Natalie is wearing her ‘patient’ expression. The expression she wears when correcting my mispronunciation of the same word for the hundredth time. ‘The media in the west distort things about North Korea,’ she says, ‘They tell a lot of lies. If you ask a North Korean they won’t say that life is hard. They’ll say that they are very happy.’ She pauses – she wants to go on, but is daunted by the task of persuading me. Of reversing the years of brainwashing I’ve suffered at the hands of the western media. Better to let me go on believing what I’ve been taught to believe. There is a lot of smiling and averted gazes. We return to the Intermediate Spoken Chinese volume II.

Making friends in China hasn’t meant developing a political blind spot, but a cultural sensitivity – an understanding of what it is like to walk in the other person’s shoes (what would my mindset be like if I’d been born and raised in Beijing? How would I feel about issues such as Tibet?). Living in Beijing I often worry that I am acting out the part of the politically naive Sinophile. And on the occasions that I speak my mind, I worry that I am being the arrogant westerner, alienating people as I propound the superiority of western ideals. I am constantly treading carefully, seeking out a middle ground, because I cannot limit the circle of people I spend time with to those who think the same way as me. Friendship should be able to accommodate different ways of seeing the world. 
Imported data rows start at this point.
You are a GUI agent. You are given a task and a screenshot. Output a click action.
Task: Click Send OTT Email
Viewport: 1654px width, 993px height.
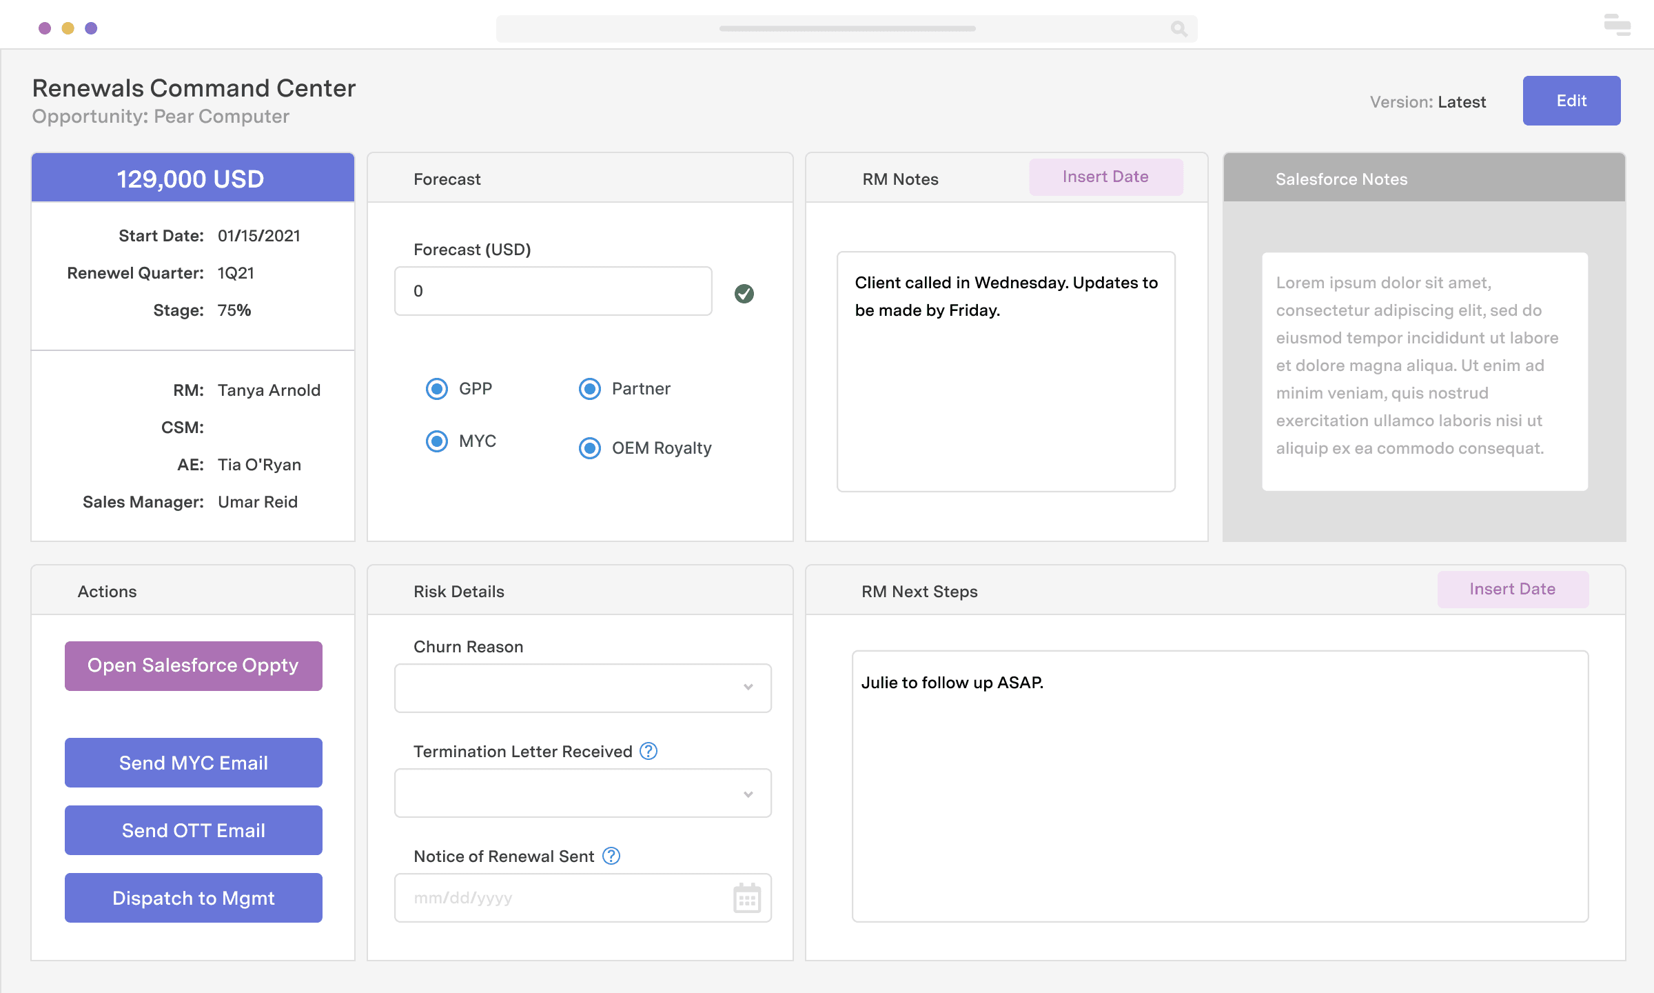click(x=193, y=830)
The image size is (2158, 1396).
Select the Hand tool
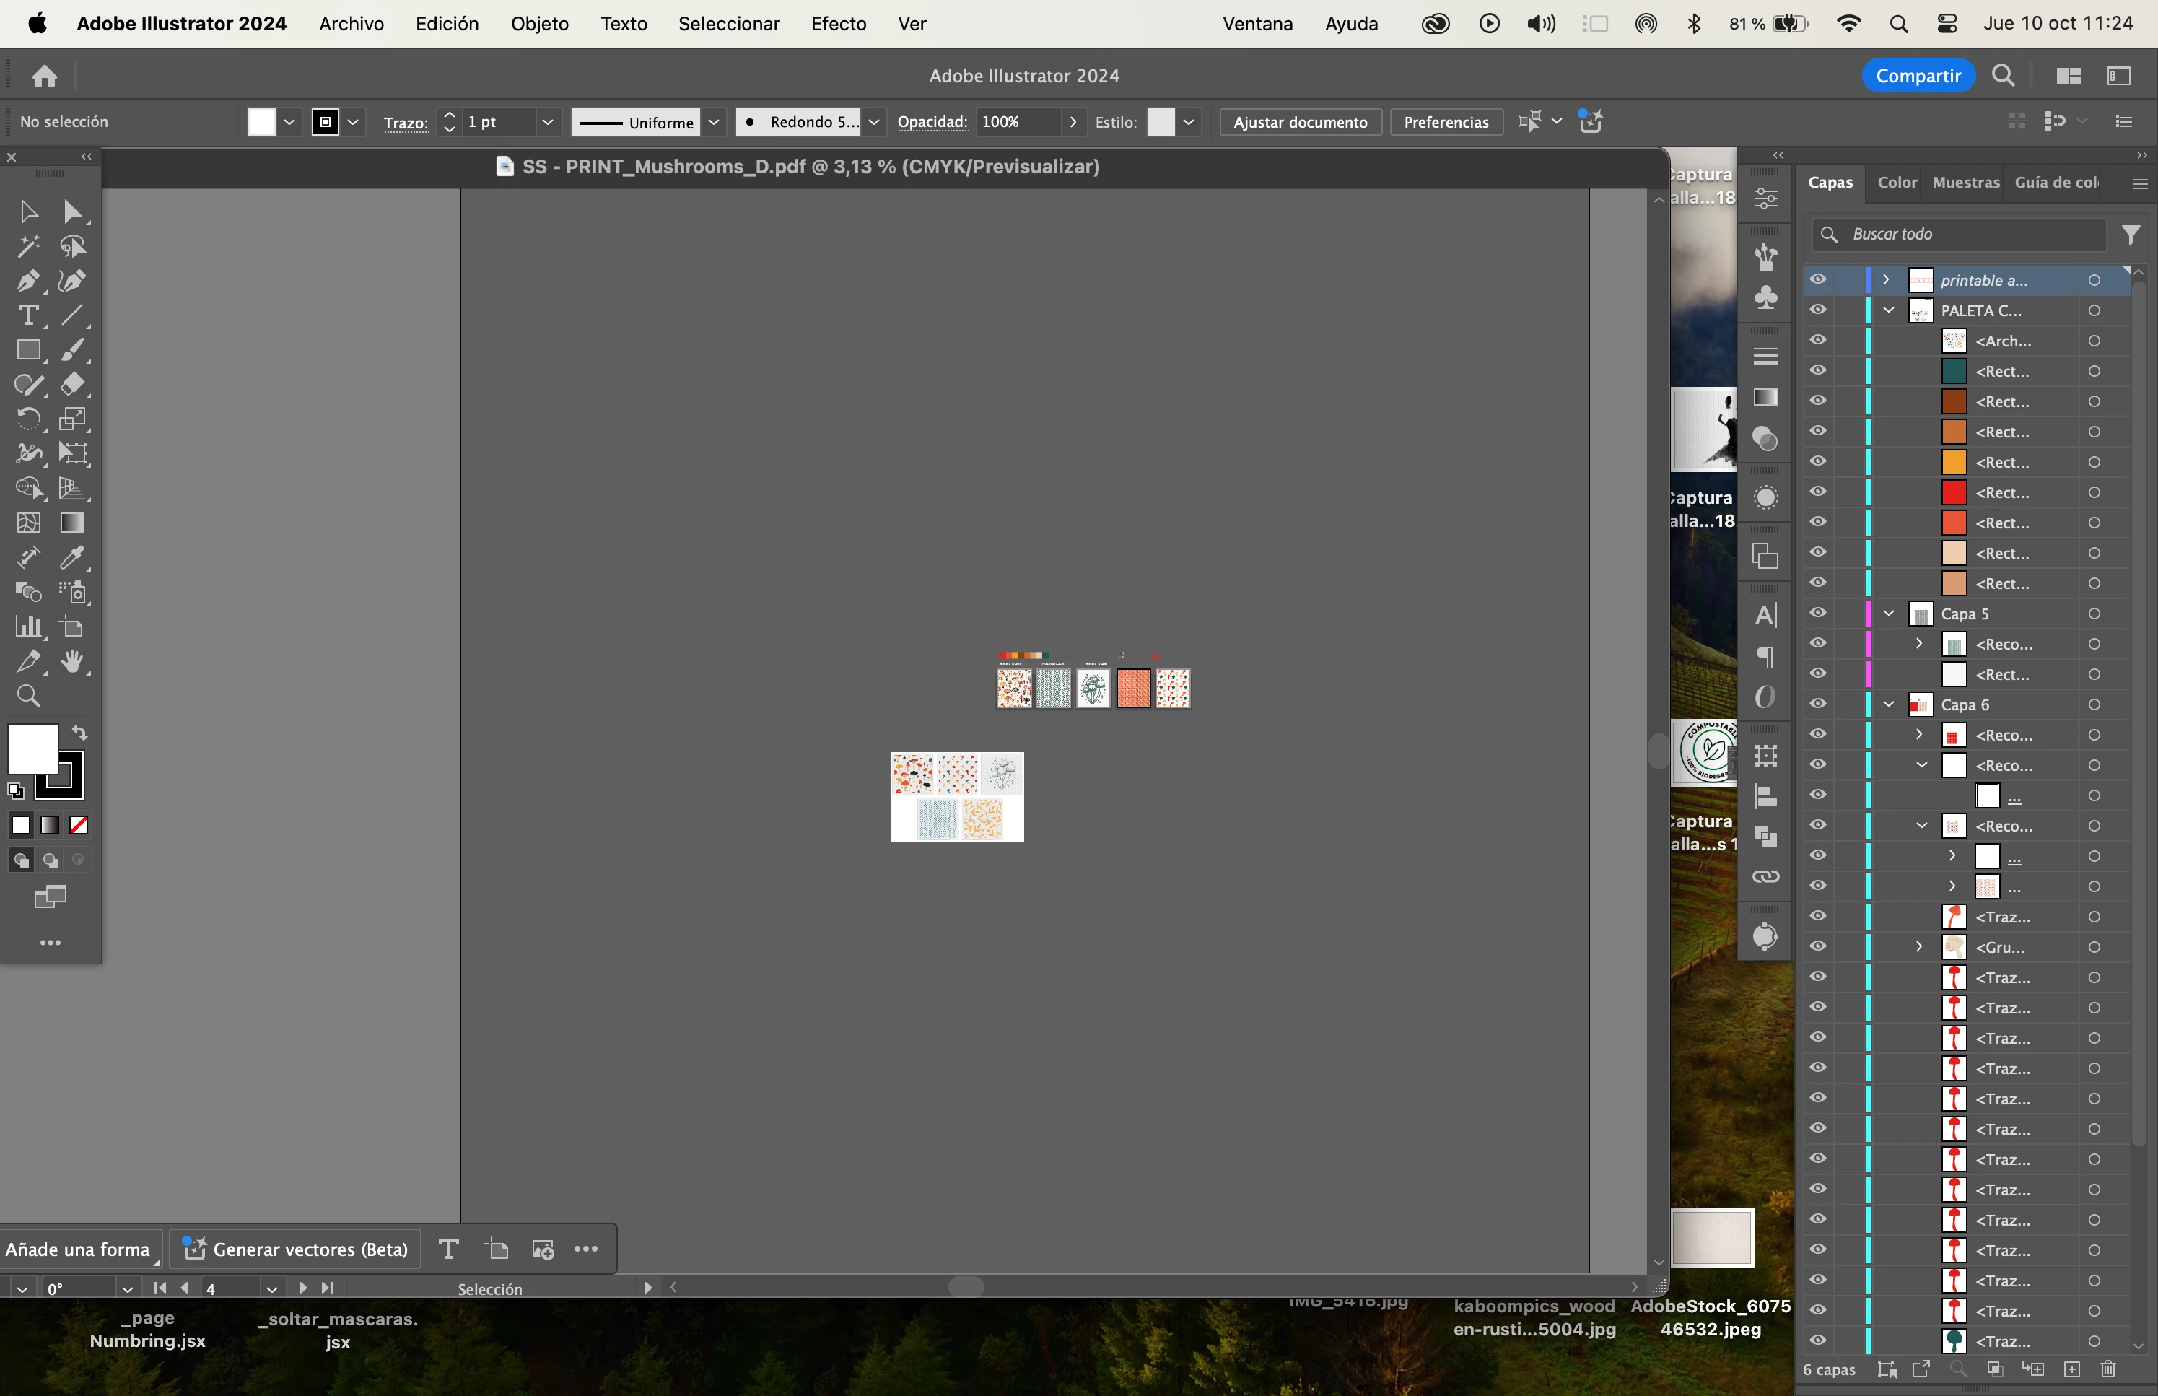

Somedays I wake up and wonder what on earth I am doing here in Beijing, so far removed from my comfort zone. Where for every moment of exhilaration and spiritual connection, there are bewildering and wearying incidents reminding me that I don’t belong here and never will. Right now I am debating whether to stay here for another long-term stretch of Hong Kong visa runs, long-distance phone calls to people I love, and the obstacles of everyday life. Whatever I choose, I know that I will be coming back again and again to experience another way of living and thinking in the country where one-fifth of humanity live; that my life will be entwined with China for a long time yet.